The depot was less than a year old when the Civil War began, elevating the railroad's importance in the community, the state, and the nation. Before that war ended, men fought in armed combat to control the freight depot and its access to the rails. Musket ball holes found in the walls of the depot are silent, enduring testimony to the blood skirmishes fought in and around the depot.

To better understand the impact of the Memphis and Charleston Railroad, one must first look at snapshots of this area before the “ironhorse” entered its maiden race across Jackson County. The Memphis and Charleston Railroad Company (M&C) was chartered through Alabama in 1850. By 1855, one could travel by train from Memphis, Tennessee, to Huntsville, Alabama. The next spring the track was completed into Stevenson, AL, which became the eastern terminus for the M&C. The M&C sold stock to finance its tracks, and several men in Jackson County purchased shares in the company.

The Memphis and Charleston Railroad was completed in 1857, was the first railroad in the United States to link the Atlantic Ocean with the Mississippi River. Chartered in 1846 the railroad ran from Memphis, Tennessee to Stevenson, Alabama through the towns of Corinth, Mississippi and Huntsville, Alabama. In Alabama, the railroad followed the route of the Decatur-Courtland-Tuscumbia Railroad between, Tuscumbia and Decatur, the first railroad to be built west of the Appalachian Mountains. (FN to Wikipedia)

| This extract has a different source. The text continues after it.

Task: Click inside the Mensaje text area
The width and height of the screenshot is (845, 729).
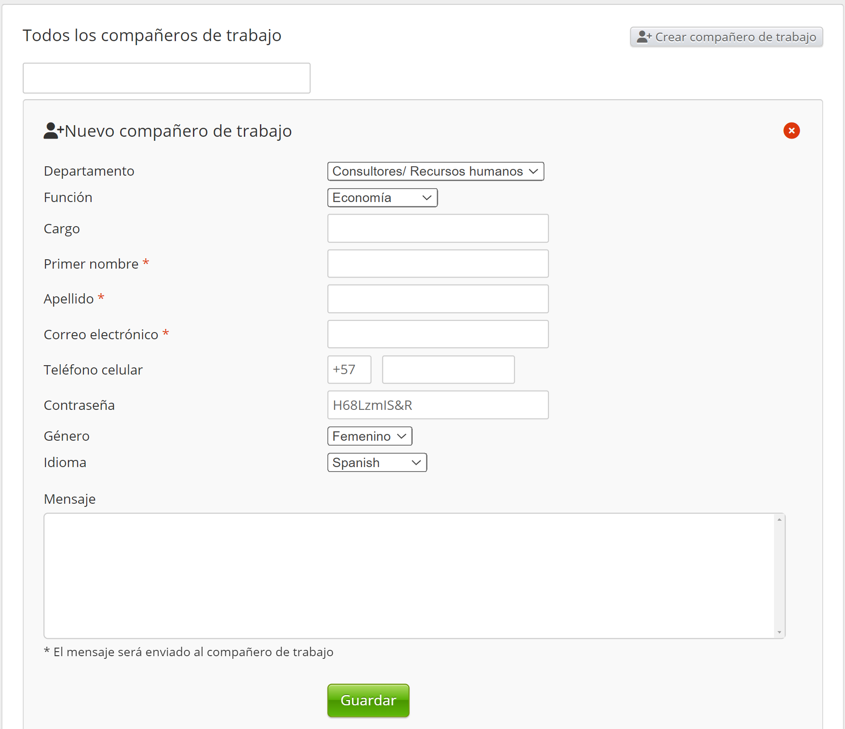Action: click(x=409, y=576)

To celebrate the completion of the eastern section of the tracks, the M&C offered an excursion ride from Huntsville to Stevenson and return for all stockholders. The 300 passengers made the sixty mile trip in four hours. A newspaper reported noted:

“Stevenson is THE town of Jackson County. It is only four or five years old, and already it contains a number of very pretty private residences, three hotels, and several large wholesale and retail houses which are doing a thriving business.”

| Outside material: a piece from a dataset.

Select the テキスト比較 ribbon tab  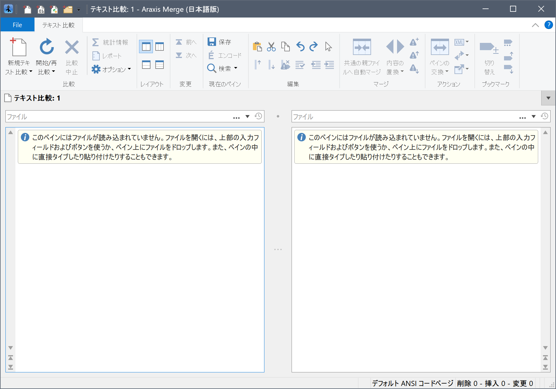pos(58,25)
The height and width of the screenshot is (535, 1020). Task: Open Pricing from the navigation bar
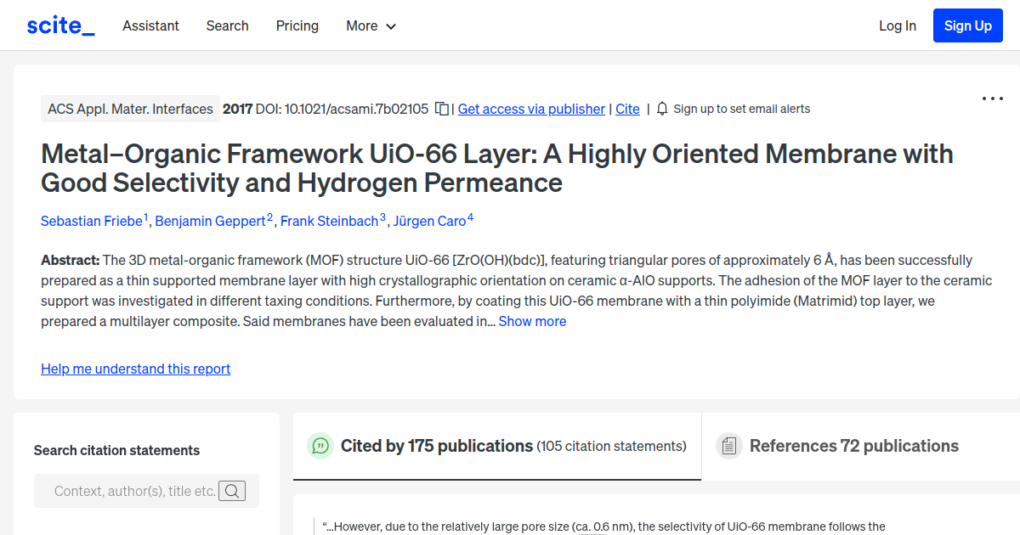pyautogui.click(x=297, y=26)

Although 35 years old by 1856, Larkinsville was not mentioned in this newspaper article even though it was Jackson County’s largest town at that time. In 1856, five years before the Scottsboro depot, a brick freight house was built by the M&C in Larkinsville and a wooden freight office with a ticket window was found in Woodville.

In 1856, Scott’s Mill, the town that would become Scottsboro, was still in its infancy. With the M&C as the active midwife, Robert T. and Elizabeth Ann Scott gave birth to their namesake in 1854 or 1855. Most likely Scott’s Mill was only a M&C water station until the Scottsboro brick freight house (which included a ticket office) was completed in 1861.

The original depot buildings at Woodville, Larkinsville, and Bellefonte Station (later called Hollywood), were all destroyed during the Civil War, but the Scotttsboro depot miraculously survived. It was repaired in 1866 and was remodeled in 1885, according to M&C records. The 1895 M&C minutes recorded: “The Scottsboro Freight Depot needs repairs and painting.”

For many years the M&C freight depot defined Scottsboro’s city limits: at the time of incorporation in 1868, the corporate limits extended one-half mile, in all directions, from the freight depot. This means the northern limit was near Poplar Avenue, the southern border was near College Avenue, the eastern edge was Kyle Street, and the western border fell along present-day Cedar Hill Drive. The first business district was located on either side of the railroad tracks (between present-day Mountain Street and Broad Street.) Cows sometimes roamed the dirt streets, and strays were tied to the rope which rang the town bell to announce their errant ways. (Source: Elizabeth Snodgrass)

Railroad mail and passenger service in Jackson County ended in the 1960s, but freight traffic continues to grow. CSX Transportation, successor to L&N. retains an office in Bridgeport.

Norfolk Southern Railway, formed from the 1982 Southern/Norfolk & Western merger, recently transferred ownership of the antebellum Scottsboro freight depot to the city. Plans are for a railroad history exhibit to be housed in the brick building. Scottsboro's former passenger station was removed from downtown several years ago and stands in a local resident's yard.

From the time it was built until it was decomissioned in 1991, the depot survived, never "missing a day's work" in the 132 years of its existence. It was placed on the National Register of Historic Places on February 20, 1998.